PHOENIX — While Lambert-Eaton myasthenic syndrome (LEMS) is known to be associated with small cell lung cancer (SCLC), researchers here suggested the autoimmune disorder is underdiagnosed in the U.S.
Using claims from a large U.S. database, 16% to 21% of patients who were diagnosed with LEMS on the basis of ICD-9 or -10 codes were also diagnosed with SCLC, reported David Morrell, MBA, of Catalyst Pharmaceuticals in Coral Gables, Florida, during the American Association of Neuromuscular & Electrodiagnostic Medicine meeting.
“SCLC has been reported among half of LEMS patients in prospective international studies,” Morrell told MedPage Today at his poster presentation. “These findings suggest patients with SCLC are not screened for LEMS, and, as a result, the observed prevalence of SCLC in this analysis was approximately half of that previously reported in the literature.”
Morrell said his team’s working hypothesis was that when an oncologist diagnoses SCLC, which has similar symptoms to LEMS — a relatively rare autoimmune disorder characterized by proximal muscle weakness, loss of tendon reflexes, and autonomic dysfunction that can occur as a paraneoplastic disorder, most commonly in association with SCLC — the oncologist doesn’t screen the patient for LEMS.
On the other hand, neurologists who encounter a LEMS case usually screen people for lung cancer since they know that the two diseases often occur together, said Michael Schwartzman, DO, of the University of Missouri-Kansas City.
“When I find a patient with LEMS, typically I will do a CT scan of the chest, as well as a PET scan, and then refer the patient to an oncologist for follow-up,” Schwartzman told MedPage Today. “I then let the oncologist handle the cancer side of the therapy and then I treat the patient for LEMS.”

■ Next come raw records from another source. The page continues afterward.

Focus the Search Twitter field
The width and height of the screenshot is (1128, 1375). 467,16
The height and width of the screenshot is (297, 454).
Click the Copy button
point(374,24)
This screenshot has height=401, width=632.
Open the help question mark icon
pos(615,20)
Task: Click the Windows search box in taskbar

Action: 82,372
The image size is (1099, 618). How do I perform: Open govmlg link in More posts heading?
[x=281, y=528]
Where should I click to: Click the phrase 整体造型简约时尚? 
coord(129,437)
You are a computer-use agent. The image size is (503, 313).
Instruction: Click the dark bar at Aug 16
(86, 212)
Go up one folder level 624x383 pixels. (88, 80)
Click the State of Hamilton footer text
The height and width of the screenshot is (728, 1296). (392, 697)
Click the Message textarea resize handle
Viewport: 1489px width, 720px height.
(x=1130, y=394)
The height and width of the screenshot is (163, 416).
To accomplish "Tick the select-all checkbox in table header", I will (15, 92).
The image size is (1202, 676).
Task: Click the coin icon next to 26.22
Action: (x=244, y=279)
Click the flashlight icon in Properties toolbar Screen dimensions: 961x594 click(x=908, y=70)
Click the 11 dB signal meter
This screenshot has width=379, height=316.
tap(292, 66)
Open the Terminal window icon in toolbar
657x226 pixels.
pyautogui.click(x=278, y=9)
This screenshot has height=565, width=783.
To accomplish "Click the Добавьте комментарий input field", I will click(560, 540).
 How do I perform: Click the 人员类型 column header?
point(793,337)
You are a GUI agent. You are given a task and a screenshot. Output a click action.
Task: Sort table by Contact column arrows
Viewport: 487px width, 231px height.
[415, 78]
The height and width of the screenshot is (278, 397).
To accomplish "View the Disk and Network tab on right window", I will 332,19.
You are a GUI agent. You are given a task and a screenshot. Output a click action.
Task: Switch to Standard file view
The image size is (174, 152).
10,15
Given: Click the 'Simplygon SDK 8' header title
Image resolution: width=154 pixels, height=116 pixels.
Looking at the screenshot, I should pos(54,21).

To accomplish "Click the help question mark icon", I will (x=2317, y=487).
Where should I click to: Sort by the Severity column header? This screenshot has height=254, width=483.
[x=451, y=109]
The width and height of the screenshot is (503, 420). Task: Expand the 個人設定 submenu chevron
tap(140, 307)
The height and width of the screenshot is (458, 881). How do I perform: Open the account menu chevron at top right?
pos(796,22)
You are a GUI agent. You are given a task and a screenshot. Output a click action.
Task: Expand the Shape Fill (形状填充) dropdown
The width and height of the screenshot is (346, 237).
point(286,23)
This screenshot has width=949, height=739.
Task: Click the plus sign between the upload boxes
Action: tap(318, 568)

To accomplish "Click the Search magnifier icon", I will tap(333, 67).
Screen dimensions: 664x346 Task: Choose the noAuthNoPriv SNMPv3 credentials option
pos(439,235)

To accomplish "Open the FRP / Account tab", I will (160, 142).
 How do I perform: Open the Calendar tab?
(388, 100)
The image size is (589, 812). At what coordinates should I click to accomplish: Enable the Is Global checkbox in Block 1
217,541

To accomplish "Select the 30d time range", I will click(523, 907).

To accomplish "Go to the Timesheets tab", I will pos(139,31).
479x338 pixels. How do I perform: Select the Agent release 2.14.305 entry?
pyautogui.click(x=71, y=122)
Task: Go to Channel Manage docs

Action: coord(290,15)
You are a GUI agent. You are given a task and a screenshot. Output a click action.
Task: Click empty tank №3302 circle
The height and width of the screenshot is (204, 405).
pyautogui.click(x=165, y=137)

“It makes perfect sense that the claims data are so low compared to international studies because oncologists aren’t looking for LEMS in these SCLC patients,” he added, noting that if a patient with SCLC is diagnosed with LEMS, there are treatments for the two diseases that may improve quality of life.
For this analysis, Morrell and team used the Symphony Health PatientSource database from 2014 through mid-2022 to identify 1,836 patients with LEMS. Patients with two or more claims 30 or more days apart were considered to have a LEMS diagnosis.
Mean age was 60.2, and 57% were women; 62% had commercial health insurance, while 24% had Medicare or Medicaid. Of these patients, 38% were from the South, 25% were from the Midwest, and 20% were from the Northeast.
Morrell and team also identified 390 patients with both LEMS and SCLC. These patients had ICD codes for LEMS and lung cancer and/or SCLC-related therapies.
Mean age was 65.7, and 54% were women; 54% had commercial health insurance, and 26% had Medicare or Medicaid. Cases by U.S. region were similar to those with only LEMS diagnoses.
Of the patients with LEMS, 56% were subsequently diagnosed with SCLC within 90 days of the LEMS diagnosis.
Morrell noted that the study was limited by its reliance on ICD coding and may not have captured all patients with LEMS or SCLC.
This study was funded by Catalyst Pharmaceuticals.
Several authors reported relationships with Catalyst, including Morrell. A co-author reported consulting for Sonata Therapeutics.
Schwartzman disclosed no relevant relationships with industry.
American Association of Neuromuscular & Electrodiagnostic Medicine
Source Reference: Morrell D, et al “Prevalence of small cell lung cancer in US patients with Lambert-Eaton myasthenic syndrome: a contemporary real-world data analysis” AANEM 2023.